## Data for review
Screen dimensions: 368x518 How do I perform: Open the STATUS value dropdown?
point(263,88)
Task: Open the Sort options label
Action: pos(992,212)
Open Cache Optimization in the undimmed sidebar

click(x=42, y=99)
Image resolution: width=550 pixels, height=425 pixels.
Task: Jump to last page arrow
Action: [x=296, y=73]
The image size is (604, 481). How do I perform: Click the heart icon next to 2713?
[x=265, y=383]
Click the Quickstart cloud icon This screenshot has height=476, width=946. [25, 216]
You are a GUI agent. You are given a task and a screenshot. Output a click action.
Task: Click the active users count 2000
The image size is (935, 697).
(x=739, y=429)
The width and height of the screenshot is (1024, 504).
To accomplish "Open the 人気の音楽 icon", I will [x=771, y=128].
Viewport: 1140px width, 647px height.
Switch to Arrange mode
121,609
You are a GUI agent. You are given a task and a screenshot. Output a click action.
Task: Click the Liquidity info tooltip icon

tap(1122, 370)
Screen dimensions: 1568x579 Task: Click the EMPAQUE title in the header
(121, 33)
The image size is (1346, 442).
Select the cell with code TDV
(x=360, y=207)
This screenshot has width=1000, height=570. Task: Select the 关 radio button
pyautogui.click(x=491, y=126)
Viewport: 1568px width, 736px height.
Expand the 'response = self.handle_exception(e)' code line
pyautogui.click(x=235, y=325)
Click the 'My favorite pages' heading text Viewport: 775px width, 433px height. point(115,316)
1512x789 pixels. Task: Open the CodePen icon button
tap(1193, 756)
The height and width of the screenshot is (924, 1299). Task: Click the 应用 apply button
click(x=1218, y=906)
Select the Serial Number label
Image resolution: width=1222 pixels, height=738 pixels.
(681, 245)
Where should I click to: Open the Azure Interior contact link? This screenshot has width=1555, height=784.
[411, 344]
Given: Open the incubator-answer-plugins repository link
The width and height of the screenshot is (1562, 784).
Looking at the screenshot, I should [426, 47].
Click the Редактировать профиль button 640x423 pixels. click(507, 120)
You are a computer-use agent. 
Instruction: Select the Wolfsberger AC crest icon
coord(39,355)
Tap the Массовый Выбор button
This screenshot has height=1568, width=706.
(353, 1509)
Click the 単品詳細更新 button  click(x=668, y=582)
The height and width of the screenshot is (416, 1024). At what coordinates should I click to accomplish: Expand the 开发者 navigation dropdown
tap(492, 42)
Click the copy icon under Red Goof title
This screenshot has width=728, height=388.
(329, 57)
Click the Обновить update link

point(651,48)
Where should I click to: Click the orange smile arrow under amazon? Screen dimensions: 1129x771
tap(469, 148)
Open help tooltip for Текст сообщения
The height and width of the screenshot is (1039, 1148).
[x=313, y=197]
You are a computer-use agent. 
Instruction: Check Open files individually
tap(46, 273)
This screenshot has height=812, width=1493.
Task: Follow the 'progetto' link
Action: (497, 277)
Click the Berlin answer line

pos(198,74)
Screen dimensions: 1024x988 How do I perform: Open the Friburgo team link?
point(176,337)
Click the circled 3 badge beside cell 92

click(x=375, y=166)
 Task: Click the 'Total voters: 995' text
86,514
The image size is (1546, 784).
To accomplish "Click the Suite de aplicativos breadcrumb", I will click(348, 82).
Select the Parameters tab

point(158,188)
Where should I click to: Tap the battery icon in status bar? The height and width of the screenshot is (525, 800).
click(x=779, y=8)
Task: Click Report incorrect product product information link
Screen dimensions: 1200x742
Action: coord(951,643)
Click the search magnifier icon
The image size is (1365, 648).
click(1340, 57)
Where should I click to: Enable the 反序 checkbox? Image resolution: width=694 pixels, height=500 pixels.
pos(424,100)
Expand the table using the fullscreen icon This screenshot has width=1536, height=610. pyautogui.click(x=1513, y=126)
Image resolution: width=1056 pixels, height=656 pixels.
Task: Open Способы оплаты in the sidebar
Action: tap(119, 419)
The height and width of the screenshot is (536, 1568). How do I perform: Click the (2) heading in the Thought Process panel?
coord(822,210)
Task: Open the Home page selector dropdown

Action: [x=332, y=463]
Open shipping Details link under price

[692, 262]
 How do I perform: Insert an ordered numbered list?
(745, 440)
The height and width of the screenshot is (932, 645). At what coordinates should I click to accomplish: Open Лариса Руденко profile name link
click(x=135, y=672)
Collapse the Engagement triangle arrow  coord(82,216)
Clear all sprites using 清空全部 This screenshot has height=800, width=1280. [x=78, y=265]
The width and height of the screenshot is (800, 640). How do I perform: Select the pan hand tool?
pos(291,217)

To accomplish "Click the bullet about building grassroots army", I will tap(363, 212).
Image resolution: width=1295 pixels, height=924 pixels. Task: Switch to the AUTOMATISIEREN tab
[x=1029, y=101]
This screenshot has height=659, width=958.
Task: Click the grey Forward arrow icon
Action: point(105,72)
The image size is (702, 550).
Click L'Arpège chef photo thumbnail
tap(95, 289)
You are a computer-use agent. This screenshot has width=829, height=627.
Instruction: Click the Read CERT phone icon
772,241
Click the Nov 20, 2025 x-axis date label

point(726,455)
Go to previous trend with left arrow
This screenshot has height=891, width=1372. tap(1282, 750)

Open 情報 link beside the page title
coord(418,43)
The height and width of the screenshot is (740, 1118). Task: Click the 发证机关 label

## Work required
All lines from the one containing "The width and height of the screenshot is (800, 640)." to the end of the data above are to be set down exactly; no others belong in the answer.

## Your response
The width and height of the screenshot is (800, 640). How do I perform: Select the pan hand tool?
pos(291,217)

To accomplish "Click the bullet about building grassroots army", I will tap(363, 212).
Image resolution: width=1295 pixels, height=924 pixels. Task: Switch to the AUTOMATISIEREN tab
[x=1029, y=101]
This screenshot has height=659, width=958.
Task: Click the grey Forward arrow icon
Action: point(105,72)
The image size is (702, 550).
Click L'Arpège chef photo thumbnail
tap(95, 289)
You are a computer-use agent. This screenshot has width=829, height=627.
Instruction: Click the Read CERT phone icon
772,241
Click the Nov 20, 2025 x-axis date label

point(726,455)
Go to previous trend with left arrow
This screenshot has height=891, width=1372. tap(1282, 750)

Open 情報 link beside the page title
coord(418,43)
The height and width of the screenshot is (740, 1118). Task: Click the 发证机关 label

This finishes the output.